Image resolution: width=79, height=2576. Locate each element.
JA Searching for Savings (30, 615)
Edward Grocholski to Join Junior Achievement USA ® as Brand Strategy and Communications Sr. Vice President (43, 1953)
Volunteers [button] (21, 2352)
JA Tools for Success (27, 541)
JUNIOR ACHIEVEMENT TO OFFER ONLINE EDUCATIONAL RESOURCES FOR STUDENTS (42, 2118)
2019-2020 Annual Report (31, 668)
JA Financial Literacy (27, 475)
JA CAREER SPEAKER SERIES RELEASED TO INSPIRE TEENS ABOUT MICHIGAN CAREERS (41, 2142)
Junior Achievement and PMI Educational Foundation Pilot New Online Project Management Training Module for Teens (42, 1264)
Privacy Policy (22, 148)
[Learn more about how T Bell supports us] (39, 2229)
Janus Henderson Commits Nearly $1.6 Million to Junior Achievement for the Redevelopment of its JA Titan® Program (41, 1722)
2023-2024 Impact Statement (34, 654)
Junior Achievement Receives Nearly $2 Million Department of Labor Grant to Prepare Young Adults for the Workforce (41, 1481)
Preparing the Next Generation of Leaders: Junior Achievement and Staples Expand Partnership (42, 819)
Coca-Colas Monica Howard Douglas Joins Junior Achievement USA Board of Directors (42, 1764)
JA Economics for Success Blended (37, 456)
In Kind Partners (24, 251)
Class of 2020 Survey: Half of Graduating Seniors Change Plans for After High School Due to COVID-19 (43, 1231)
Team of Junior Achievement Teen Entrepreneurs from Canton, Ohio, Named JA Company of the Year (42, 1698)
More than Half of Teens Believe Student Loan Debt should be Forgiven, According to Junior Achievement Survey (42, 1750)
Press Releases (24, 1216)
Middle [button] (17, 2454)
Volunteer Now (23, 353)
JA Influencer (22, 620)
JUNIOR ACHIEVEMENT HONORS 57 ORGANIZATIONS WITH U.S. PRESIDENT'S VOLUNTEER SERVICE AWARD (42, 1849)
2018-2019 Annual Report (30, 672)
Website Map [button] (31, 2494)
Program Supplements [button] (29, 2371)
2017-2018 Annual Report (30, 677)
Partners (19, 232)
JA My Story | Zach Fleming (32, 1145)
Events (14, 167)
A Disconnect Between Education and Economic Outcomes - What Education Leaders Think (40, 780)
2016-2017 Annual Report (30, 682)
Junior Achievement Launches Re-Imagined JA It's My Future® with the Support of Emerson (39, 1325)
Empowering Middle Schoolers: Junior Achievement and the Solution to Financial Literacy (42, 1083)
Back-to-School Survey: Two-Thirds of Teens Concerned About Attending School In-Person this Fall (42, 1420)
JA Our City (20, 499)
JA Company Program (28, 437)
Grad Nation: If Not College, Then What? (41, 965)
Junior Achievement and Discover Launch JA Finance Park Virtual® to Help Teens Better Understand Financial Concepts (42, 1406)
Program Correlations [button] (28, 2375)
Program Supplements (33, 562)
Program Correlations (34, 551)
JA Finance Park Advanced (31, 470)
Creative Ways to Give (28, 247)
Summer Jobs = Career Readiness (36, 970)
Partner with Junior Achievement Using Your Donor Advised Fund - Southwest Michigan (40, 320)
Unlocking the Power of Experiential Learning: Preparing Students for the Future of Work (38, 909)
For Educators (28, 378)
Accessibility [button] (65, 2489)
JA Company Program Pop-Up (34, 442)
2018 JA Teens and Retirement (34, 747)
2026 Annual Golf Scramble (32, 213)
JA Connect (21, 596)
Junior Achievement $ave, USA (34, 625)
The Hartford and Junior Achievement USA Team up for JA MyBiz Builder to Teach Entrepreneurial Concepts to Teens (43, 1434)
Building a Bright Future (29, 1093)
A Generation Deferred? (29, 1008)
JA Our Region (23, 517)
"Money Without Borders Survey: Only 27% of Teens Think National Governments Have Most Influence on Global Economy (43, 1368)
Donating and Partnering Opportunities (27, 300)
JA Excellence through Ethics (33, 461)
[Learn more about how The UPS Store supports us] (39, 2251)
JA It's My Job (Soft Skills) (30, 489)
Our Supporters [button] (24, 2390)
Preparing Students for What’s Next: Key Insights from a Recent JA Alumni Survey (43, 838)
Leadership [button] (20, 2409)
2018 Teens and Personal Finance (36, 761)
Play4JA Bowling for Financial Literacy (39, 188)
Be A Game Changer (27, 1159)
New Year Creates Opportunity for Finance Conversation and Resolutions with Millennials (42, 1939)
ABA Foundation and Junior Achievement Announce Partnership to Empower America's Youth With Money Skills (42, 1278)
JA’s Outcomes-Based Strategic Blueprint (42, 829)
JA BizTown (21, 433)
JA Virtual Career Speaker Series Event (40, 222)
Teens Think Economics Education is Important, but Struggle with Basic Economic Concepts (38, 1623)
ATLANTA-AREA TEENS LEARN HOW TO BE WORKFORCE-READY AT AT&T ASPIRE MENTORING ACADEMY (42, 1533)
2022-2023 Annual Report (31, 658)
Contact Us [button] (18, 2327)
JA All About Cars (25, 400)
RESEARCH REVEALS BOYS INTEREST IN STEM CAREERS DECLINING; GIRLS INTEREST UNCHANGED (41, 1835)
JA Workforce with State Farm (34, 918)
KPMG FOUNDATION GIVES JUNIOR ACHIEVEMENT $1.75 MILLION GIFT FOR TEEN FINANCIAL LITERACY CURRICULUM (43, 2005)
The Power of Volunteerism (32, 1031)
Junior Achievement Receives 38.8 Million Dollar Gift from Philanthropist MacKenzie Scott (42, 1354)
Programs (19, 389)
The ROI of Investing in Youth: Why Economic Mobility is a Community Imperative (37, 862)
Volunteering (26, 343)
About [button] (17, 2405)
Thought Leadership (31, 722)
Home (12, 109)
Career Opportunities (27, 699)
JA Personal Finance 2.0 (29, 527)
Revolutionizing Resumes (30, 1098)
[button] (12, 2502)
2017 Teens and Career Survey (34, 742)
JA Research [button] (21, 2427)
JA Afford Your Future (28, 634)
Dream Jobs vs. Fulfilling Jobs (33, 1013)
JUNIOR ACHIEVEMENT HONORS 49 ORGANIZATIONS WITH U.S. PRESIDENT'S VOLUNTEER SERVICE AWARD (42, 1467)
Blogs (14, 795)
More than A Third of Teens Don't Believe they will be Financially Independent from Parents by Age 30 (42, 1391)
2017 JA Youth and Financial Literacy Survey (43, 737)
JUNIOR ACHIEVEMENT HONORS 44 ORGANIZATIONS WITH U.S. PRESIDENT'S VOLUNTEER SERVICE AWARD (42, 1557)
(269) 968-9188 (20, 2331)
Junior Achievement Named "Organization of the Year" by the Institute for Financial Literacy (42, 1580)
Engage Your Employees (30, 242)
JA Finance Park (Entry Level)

○ ○ ○ ○ ○

*Task to complete:* Only a number is expected here: how many lines above contain the word "Partnership".

*Exercise solution:* 2